Logo Questions Linux Laravel Mysql Ubuntu Git Menu
 

Insert 1000+ nodes and attributes with XMLStarlet - Running Slow

This is a matter of efficiency rather than troubleshooting. I have the following code snippet:

# The -R flag restores malformed XML
xmlstarlet -q fo -R <<<"$xml_content" | \
    # Delete xml_data
    xmlstarlet ed -d "$xml_data" | \
    # Delete index
    xmlstarlet ed -d "$xml_index" | \
    # Delete specific objects
    xmlstarlet ed -d "$xml_nodes/objects" | \
    # Append new node
    xmlstarlet ed -s "$xml_nodes" -t elem -n subnode -v "Hello World" | \
        # Add x attribute to node
        xmlstarlet ed -i "($xml_nodes)[last()]" -t attr -n x -v "0" | \
        # Add y attribute to node
        xmlstarlet ed -i "($xml_nodes)[last()]" -t attr -n y -v "0" | \
        # Add z attribute to node
        xmlstarlet ed -i "($xml_nodes)[last()]" -t attr -n z -v "1" \
            > "$output_file"
  • The variable $xml_content contains the xml tree of contents and
    nodes parsed from a file with size 472.6 MB using the cat command.

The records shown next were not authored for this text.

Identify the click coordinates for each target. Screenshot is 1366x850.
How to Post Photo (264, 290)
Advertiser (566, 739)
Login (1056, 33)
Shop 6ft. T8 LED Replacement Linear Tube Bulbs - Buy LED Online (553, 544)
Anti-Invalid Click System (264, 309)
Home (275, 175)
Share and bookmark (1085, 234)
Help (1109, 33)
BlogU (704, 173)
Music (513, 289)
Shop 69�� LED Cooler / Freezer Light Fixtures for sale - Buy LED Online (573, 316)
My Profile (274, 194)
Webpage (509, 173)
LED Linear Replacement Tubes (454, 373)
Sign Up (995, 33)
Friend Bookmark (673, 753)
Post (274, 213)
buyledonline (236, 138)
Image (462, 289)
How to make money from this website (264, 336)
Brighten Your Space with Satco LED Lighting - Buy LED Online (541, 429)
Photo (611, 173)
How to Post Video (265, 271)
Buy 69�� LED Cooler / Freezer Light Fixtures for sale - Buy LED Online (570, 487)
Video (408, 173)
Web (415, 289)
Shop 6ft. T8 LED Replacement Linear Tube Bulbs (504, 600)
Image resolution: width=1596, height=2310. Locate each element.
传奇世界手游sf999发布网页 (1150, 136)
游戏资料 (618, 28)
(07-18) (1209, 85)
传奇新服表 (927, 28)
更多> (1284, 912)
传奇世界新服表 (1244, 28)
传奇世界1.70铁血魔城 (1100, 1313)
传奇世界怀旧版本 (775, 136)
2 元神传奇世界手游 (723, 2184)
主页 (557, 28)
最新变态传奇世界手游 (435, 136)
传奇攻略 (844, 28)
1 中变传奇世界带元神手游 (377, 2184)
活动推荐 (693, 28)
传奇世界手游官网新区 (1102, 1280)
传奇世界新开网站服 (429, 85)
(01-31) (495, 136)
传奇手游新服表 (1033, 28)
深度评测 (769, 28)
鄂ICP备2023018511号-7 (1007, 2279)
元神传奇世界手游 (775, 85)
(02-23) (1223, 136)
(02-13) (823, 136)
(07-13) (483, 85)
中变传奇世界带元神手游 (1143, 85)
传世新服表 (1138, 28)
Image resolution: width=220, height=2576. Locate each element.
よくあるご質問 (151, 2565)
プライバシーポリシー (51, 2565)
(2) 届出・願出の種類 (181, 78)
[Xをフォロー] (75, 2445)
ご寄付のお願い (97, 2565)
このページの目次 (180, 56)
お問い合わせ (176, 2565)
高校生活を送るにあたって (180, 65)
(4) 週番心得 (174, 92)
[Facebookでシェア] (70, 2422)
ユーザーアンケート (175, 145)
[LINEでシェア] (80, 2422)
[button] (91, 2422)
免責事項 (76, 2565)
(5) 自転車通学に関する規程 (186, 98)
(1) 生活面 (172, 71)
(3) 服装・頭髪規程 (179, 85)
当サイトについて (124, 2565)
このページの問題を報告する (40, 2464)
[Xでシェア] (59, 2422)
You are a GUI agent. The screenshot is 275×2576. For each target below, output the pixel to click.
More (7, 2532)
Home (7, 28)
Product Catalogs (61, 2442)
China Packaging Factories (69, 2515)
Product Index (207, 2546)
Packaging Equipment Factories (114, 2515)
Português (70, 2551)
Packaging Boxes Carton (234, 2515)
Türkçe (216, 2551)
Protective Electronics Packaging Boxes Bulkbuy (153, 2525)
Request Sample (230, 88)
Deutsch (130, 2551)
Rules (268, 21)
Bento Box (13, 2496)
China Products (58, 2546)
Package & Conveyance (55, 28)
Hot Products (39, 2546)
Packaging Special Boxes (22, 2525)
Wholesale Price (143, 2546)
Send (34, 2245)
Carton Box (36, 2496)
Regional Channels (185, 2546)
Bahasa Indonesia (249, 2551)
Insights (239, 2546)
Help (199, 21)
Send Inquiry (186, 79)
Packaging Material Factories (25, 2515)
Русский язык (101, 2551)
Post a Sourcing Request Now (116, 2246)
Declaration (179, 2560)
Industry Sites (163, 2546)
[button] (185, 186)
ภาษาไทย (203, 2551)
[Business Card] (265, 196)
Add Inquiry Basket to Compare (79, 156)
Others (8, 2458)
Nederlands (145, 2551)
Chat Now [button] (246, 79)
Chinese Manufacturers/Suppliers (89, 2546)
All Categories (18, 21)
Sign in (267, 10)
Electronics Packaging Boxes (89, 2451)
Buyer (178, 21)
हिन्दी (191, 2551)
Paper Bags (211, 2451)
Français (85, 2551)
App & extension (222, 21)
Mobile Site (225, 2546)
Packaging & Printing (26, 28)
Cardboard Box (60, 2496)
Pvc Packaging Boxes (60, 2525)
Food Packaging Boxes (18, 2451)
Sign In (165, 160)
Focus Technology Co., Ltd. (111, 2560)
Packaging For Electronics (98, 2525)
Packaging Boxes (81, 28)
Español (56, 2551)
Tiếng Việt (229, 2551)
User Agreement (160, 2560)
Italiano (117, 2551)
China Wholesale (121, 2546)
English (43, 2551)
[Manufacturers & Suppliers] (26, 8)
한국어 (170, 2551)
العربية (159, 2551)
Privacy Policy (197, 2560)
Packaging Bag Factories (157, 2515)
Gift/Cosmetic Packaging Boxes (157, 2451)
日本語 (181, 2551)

  • The variable $output_file as its name indicates, contains the path to the output file.

  • The rest of the variables simply contain the according XPaths I want to edit.

According to this brief article which helped come up with this code, it indicates that:

This is a bit ineffeciant since the xml file is parsed and written twice.

In my case, it is parsed and written more than twice (eventually in a loop over 1000 times).

So, taking the above script, the execution time alone of that short fragment is 4 mins and 7 secs.

Assuming the excessive, repetitive and perhaps inefficient piping together with the file size is why the code runs slow, the more subnodes I ultimately insert/delete will eventually cause it to execute even slower.

I apologise in advance if I might sound monotonous by reiterating myself or by bringing out an old and probably already answered topic, however, I'm really keen to understand how xmlstarlet works in detail with large XML documents.


UPDATE

As claimed by @Cyrus in his prior answer:

Those two xmlstarlets should do the job:

xmlstarlet -q fo -R <<<"$xml_content" |\
  xmlstarlet ed \
    -d "$xml_data" \
    -d "$xml_index" \
    -d "$xml_nodes/objects" \
    -s "$xml_nodes" -t elem -n subnode -v "Hello World" \
    -i "($xml_nodes)[last()]" -t attr -n x -v "0" \
    -i "($xml_nodes)[last()]" -t attr -n y -v "0" \
    -i "($xml_nodes)[last()]" -t attr -n z -v "1" > "$output_file"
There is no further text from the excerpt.